Para o comprador final, uma Selic a 12,5% significa taxas de financiamento entre 9% e 11% ao ano nos bancos privados, dependendo do relacionamento e do valor de entrada. Na Caixa Econômica Federal, a taxa referencial (TR) continua zerada, mas o spread bancário elevado mantém as parcelas altas. Uma simulação de um imóvel de R$ 400 mil com 20% de entrada resulta em prestação inicial de cerca de R$ 4.200 em 30 anos – comprometimento de 35% da renda para quem ganha R$ 12 mil.

As construtoras, por sua vez, têm migrado ofertas para imóveis prontos ou com entrega em curto prazo, reduzindo a exposição à correção monetária do INCC durante a obra. Dados da Secovi-SP indicam que os lançamentos recuaram 12% no segundo trimestre de 2026 ante o mesmo período de 2025, enquanto as vendas de imóveis usados cresceram 6% – reflexo da busca por menor risco e prazo de financiamento mais curto.

A tendência para o segundo semestre é de manutenção da Selic no patamar atual, com possível corte apenas em 2027. Para o investidor imobiliário, o momento exige seletividade: focar em imóveis com boa localização e potencial de valorização orgânica, além de negociar descontos reais. Quem precisa financiar, deve priorizar entrada de pelo menos 30% e buscar bancos com taxas competitivas, como cooperativas de crédito.

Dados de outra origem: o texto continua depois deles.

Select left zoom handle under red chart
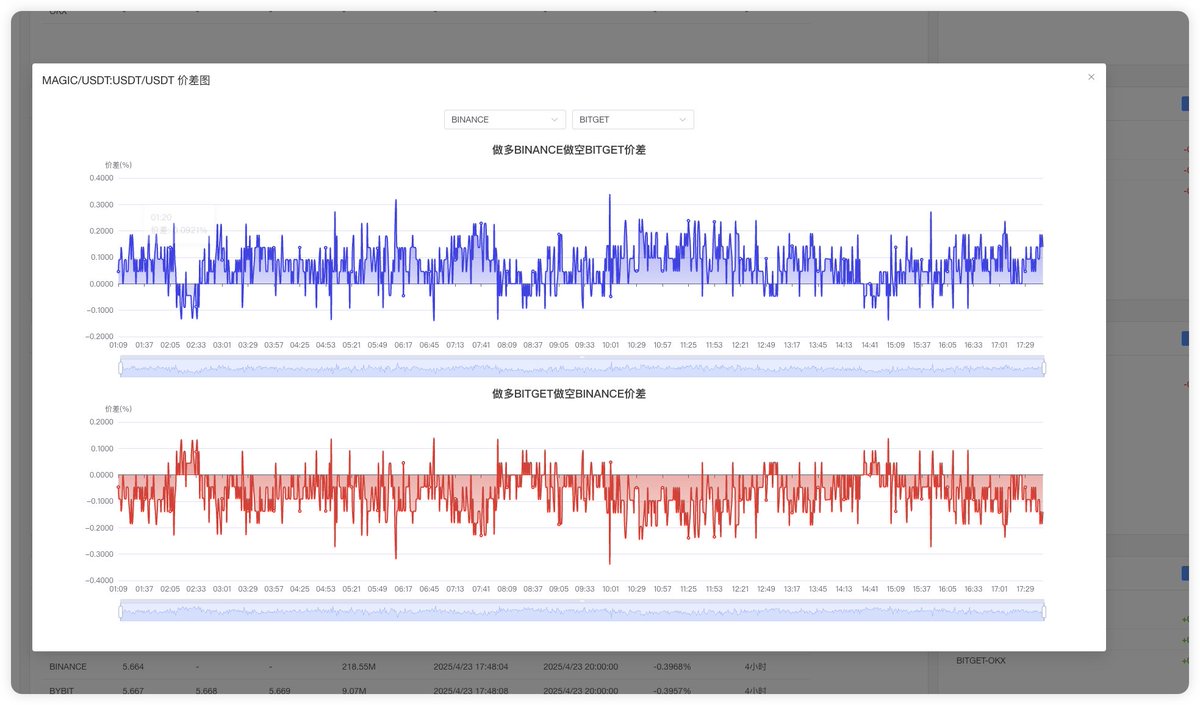This screenshot has height=705, width=1200. [120, 612]
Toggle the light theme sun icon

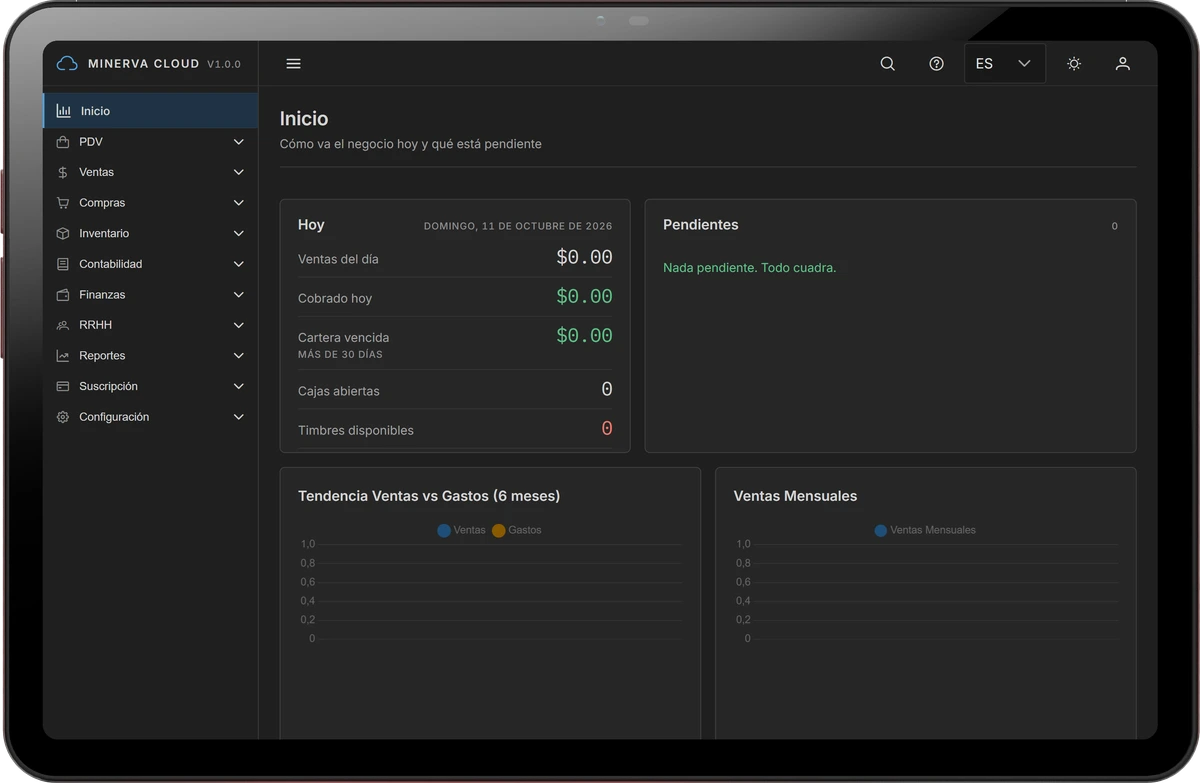click(x=1074, y=63)
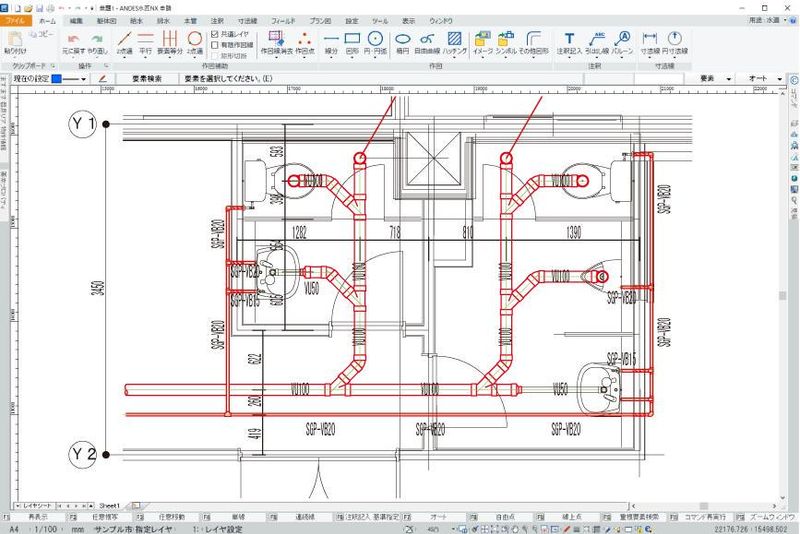Uncheck the 共通レイヤ checkbox
Screen dimensions: 800x534
pos(215,34)
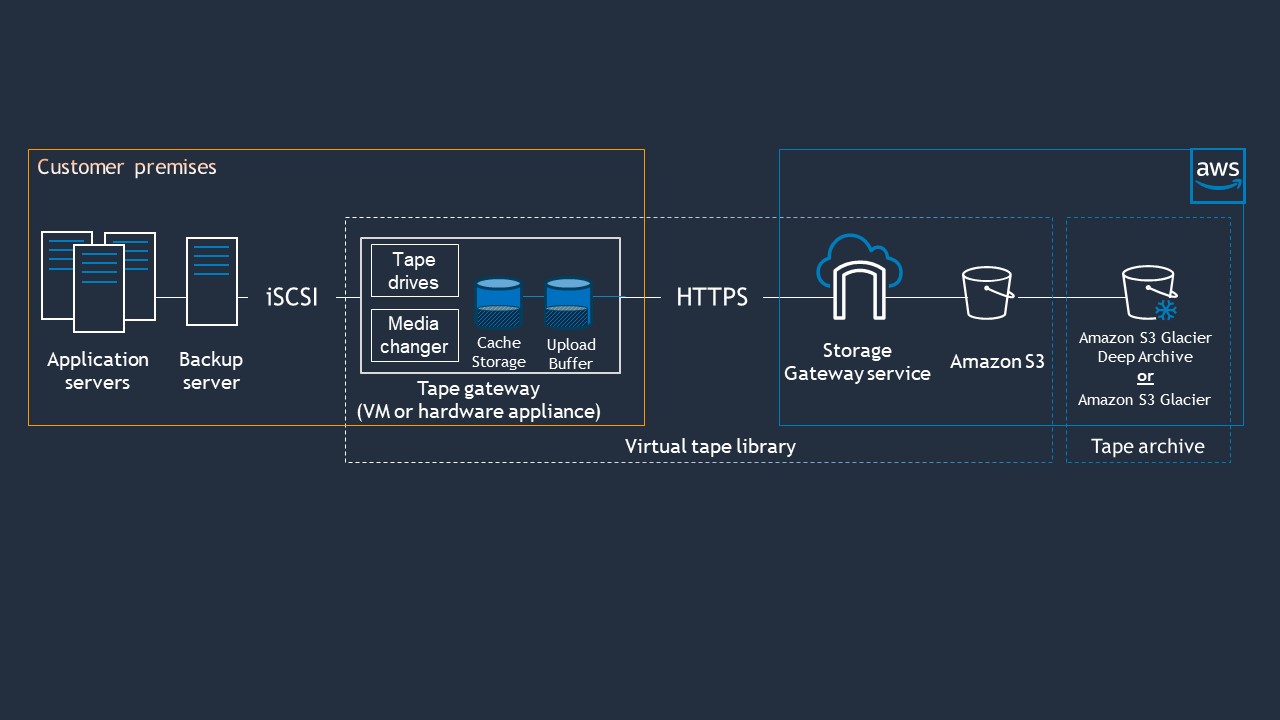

Em resumo, a Selic a 12,5% não inviabiliza o mercado imobiliário, mas impõe disciplina. A equação que funcionava em 2024 – juros baixos e preços subindo – deu lugar a um cenário de estabilidade nominal e negociação mais dura. Para o pequeno e médio investidor, a recomendação é comprar com margem de segurança e paciência: o ciclo de juros vai virar, e quem se posiciona agora colhe os frutos lá na frente.